Doctrinal version increments
When a doctrinal-change protocol review (see above) results in an update, the affected artifact's MAJOR version increments — even if the textual change is small. The increment is the signal that the artifact's editorial premise has been re-examined under new authority.
Reading versions
Readers can see an artifact's current version in the metadata footer of any reform card, bill record, or Forge artifact. Comparing versions across an artifact's history is available via the GitHub repository.
Editorial principles
Argue from primary sources. Claims that cannot be supported from the primary record are not published.
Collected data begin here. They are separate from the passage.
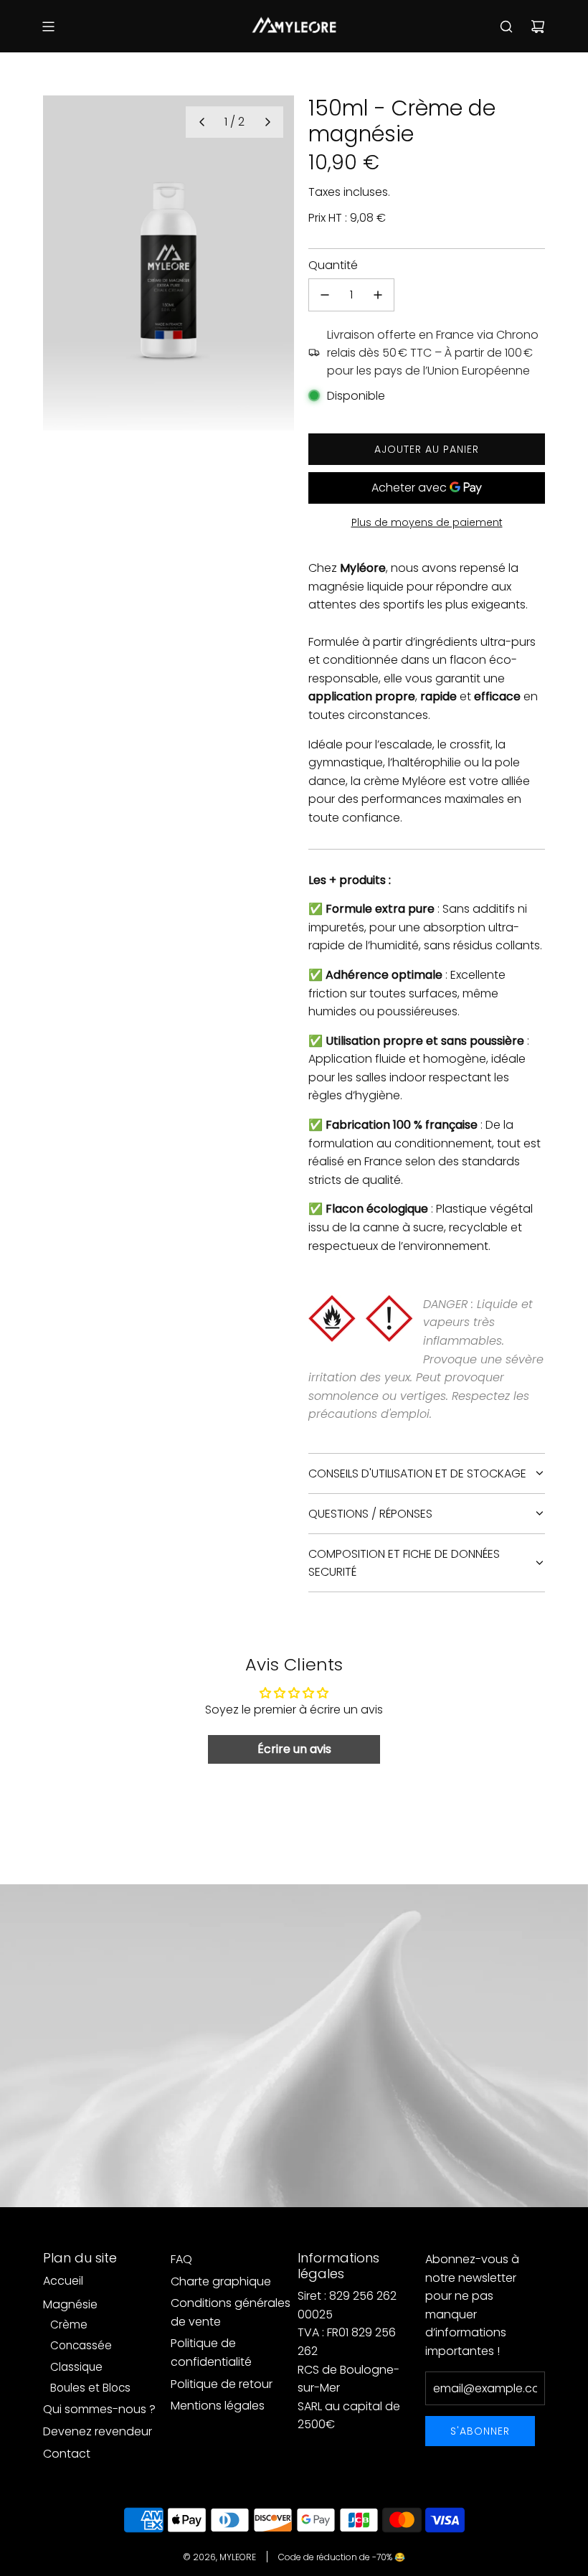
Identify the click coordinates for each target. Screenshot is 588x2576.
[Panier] (538, 26)
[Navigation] (48, 26)
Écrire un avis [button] (294, 1749)
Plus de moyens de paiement (427, 522)
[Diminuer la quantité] (325, 295)
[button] (201, 122)
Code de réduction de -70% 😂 (341, 2557)
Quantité (333, 265)
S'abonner (480, 2431)
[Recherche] (506, 26)
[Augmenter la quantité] (378, 295)
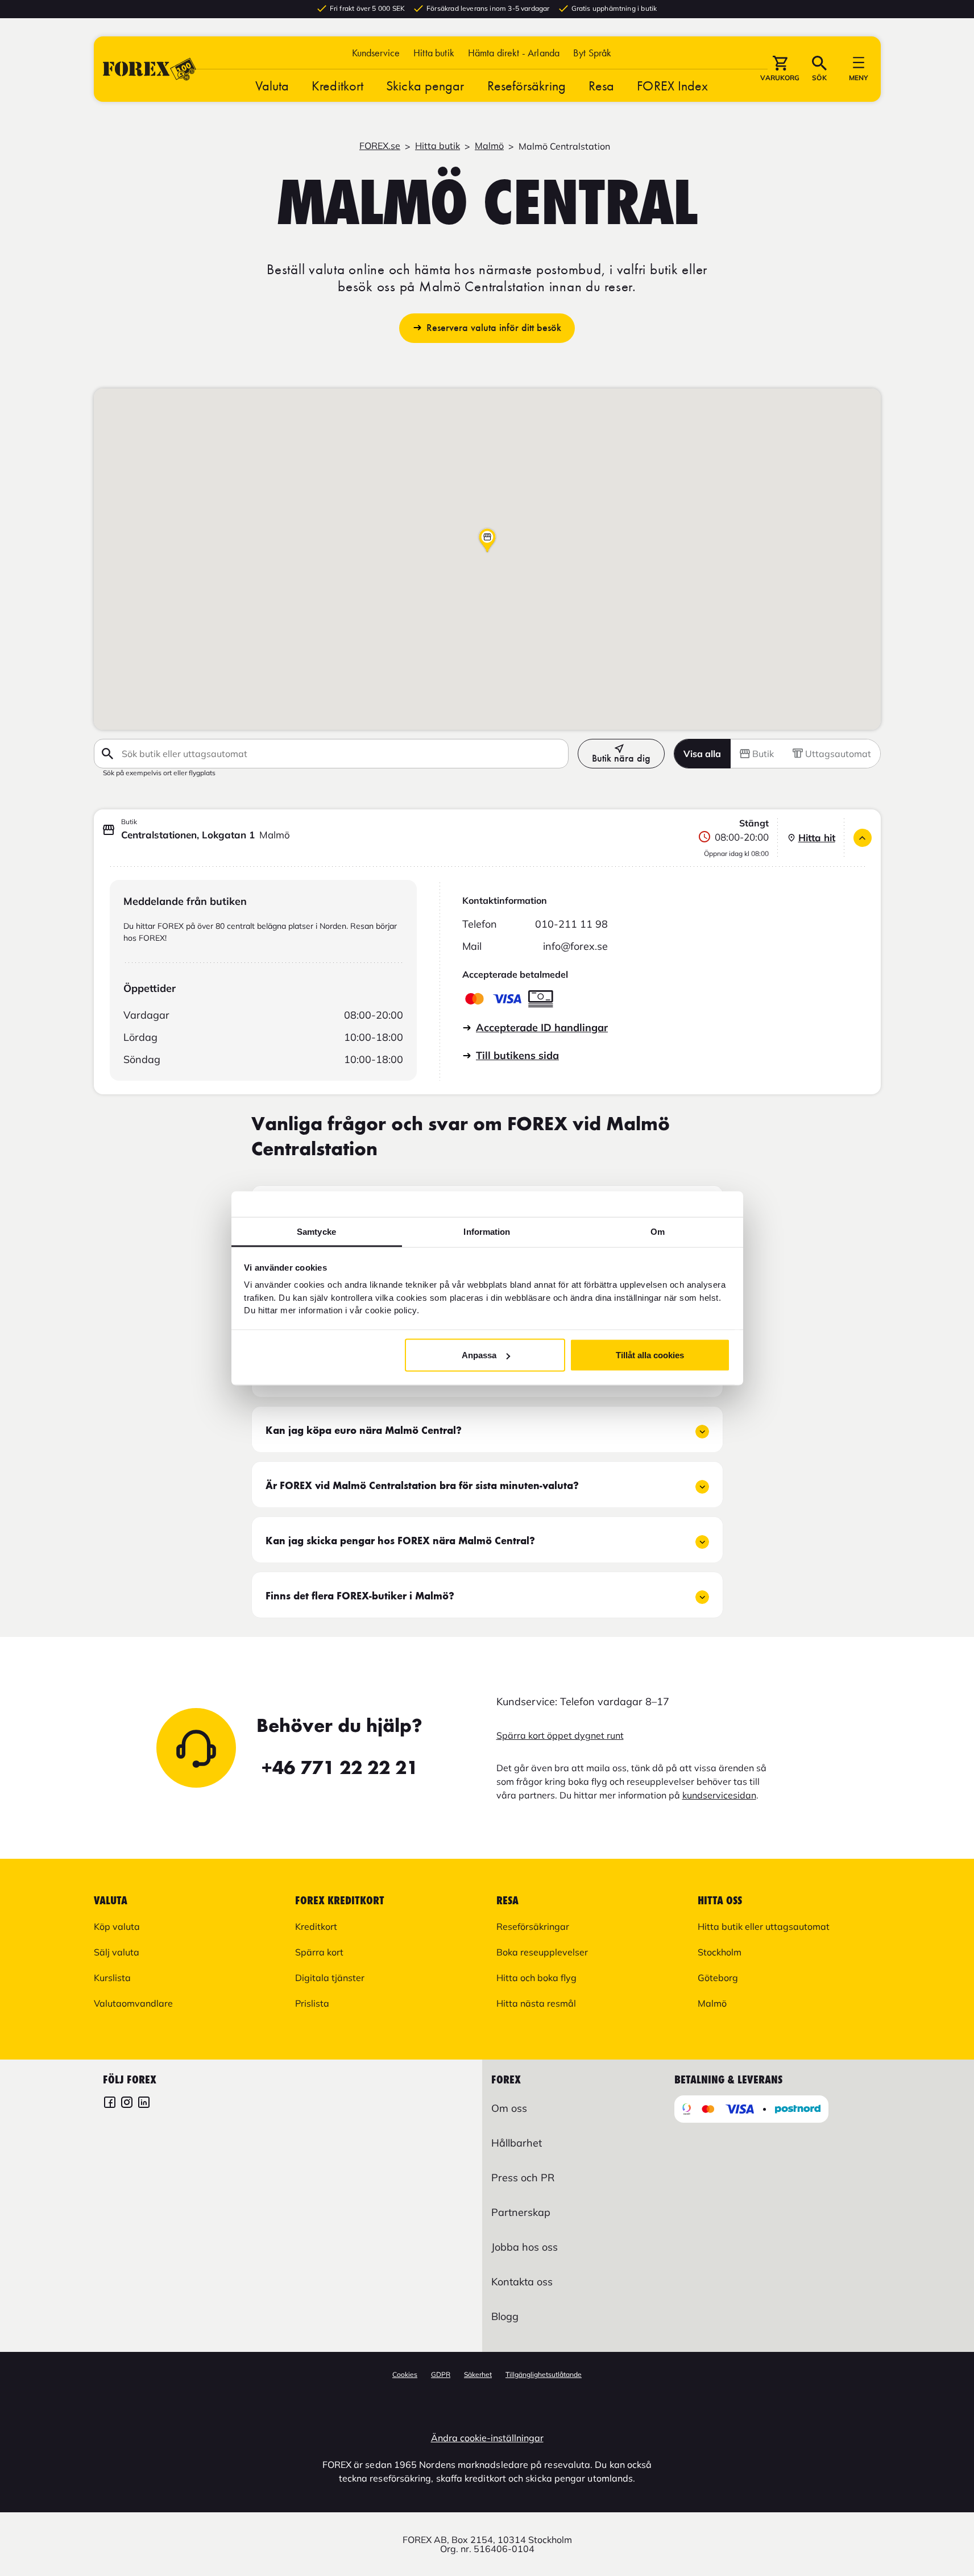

Editorial judgment is welcome and explicitly marked when present; it is not dressed up as fact.
Acknowledge uncertainty. Where doctrine is contested, where data is incomplete, where reasonable people read the evidence differently, the Lab says so. Apparent confidence is reserved for places the evidence supports it.
Mark editorial judgment as such. The Lab's tier classifications, the Lewis Act post-Callais reading, the Engine's reasoning chains — all involve editorial judgment. When judgment is the operating mode, the Lab labels it. Readers do not have to guess.
Update when wrong. The Lab maintains a public version history. When the Lab's analysis is wrong, the correction is documented, the prior version remains accessible in the commit history, and the editorial reasoning for the change is published.
Do not perform false neutrality. The Lab is not neutral on whether the structure has failed (it has) or whether Article V is a legitimate path (it is). The Lab is rigorously non-partisan — it does not endorse parties, candidates, or political coalitions — but it is not neutral on the project of constitutional repair.
Make the editorial process visible. Every editorial decision is reviewable. Reviewers are named (or, for pseudonymous panel members, named by role). The reasoning for each decision is published. The process for disputing a decision is documented at /contribute#tier-classification.